In criminal trials, the prosecution must prove guilt beyond reasonable doubt; the defence challenges that case. In civil trials, the claimant must prove the case on the balance of probabilities. In both, it is the parties’ job to persuade the court.
This system also shapes the common law. Because judges only decide the specific dispute before them, legal change happens slowly, one real problem at a time. A judge cannot wake up one morning and rewrite the law of negligence; she can only rule on the negligence claim in front of her. Over decades, a body of principle emerges, but it always stays anchored to concrete facts.
📝 Section Recap: English proceedings are adversarial: the parties, not the judge, shape the case and present the evidence. The judge remains a neutral umpire, and law develops gradually through the resolution of actual disputes.
Civil and Criminal Jurisdictions#
The law splits into two large streams: civil and criminal, each with its own courts, procedures, and aims.
Civil law deals with disputes between individuals or organisations. The most common examples are contract claims, personal injury claims, family breakdowns, and property disputes. The purpose is not to punish but to put the wronged party back in the position they should have been in — usually by an award of damages (money) or an order to do (or stop doing) something. The claimant brings the action voluntarily, and the standard of proof is the balance of probabilities: it is more likely than not that the claim is proved.

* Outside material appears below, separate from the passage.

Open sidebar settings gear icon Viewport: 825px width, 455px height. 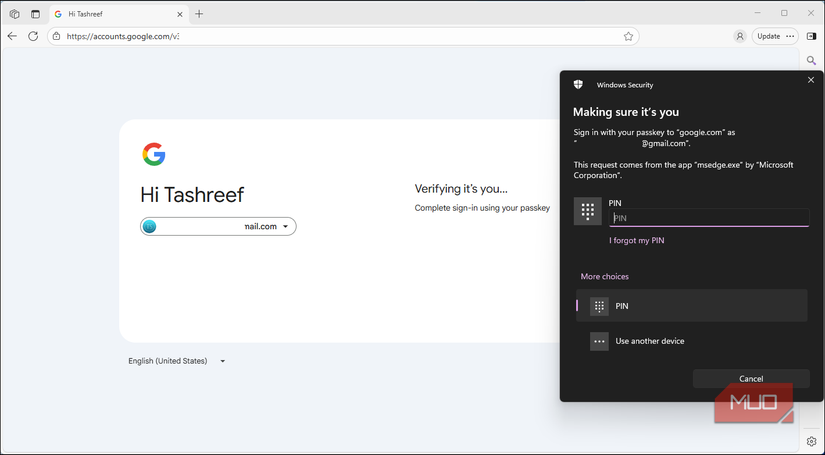(811, 442)
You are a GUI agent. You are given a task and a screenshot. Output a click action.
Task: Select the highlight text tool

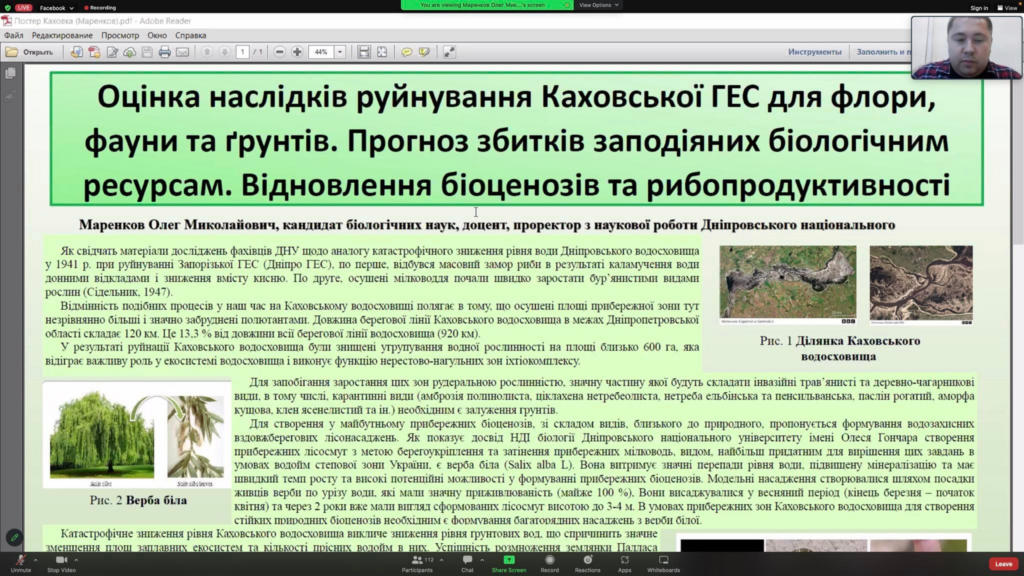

Civil law: The branch of law that resolves private disputes between people, companies, or public bodies. Its typical remedy is compensation, not punishment.
Criminal law is about offences against the state — actions society has decided are so harmful that the state itself prosecutes. A prosecutor, typically the Crown Prosecution Service, brings the case. If the defendant is found guilty, the court imposes a sentence (fine, community order, imprisonment). The standard of proof is much higher: beyond reasonable doubt, because the consequences of a conviction can be severe.
The court structures reflect these differences. The County Court and High Court handle civil cases, with an appeal route through the Civil Division of the Court of Appeal to the Supreme Court. The Magistrates’ Court tries minor crimes (and does some preliminary work for serious ones), and the Crown Court deals with the most serious criminal trials, with appeals to the Criminal Division of the Court of Appeal and then the Supreme Court.
📝 Section Recap: Civil law resolves private disputes with a balance‑of‑probabilities standard, while criminal law punishes wrongs against society and requires proof beyond reasonable doubt. Each has its own courts and procedures.
The Legislative Process#
Statute law does not appear by magic. A Bill — a draft Act — begins its journey in either the House of Commons or the House of Lords. Most government Bills start in the Commons and go through several stages:
- First Reading: The title is read out; no debate. It is a formality that introduces the Bill.
- Second Reading: The main debate on the Bill’s principles. MPs or Lords vote on whether it should go further.
- Committee Stage: A smaller group goes through the Bill line by line, suggesting amendments. The whole House then reviews these changes at Report Stage.
- Third Reading: The final version is debated and voted on. If passed, it goes to the other House, where it goes through the same stages.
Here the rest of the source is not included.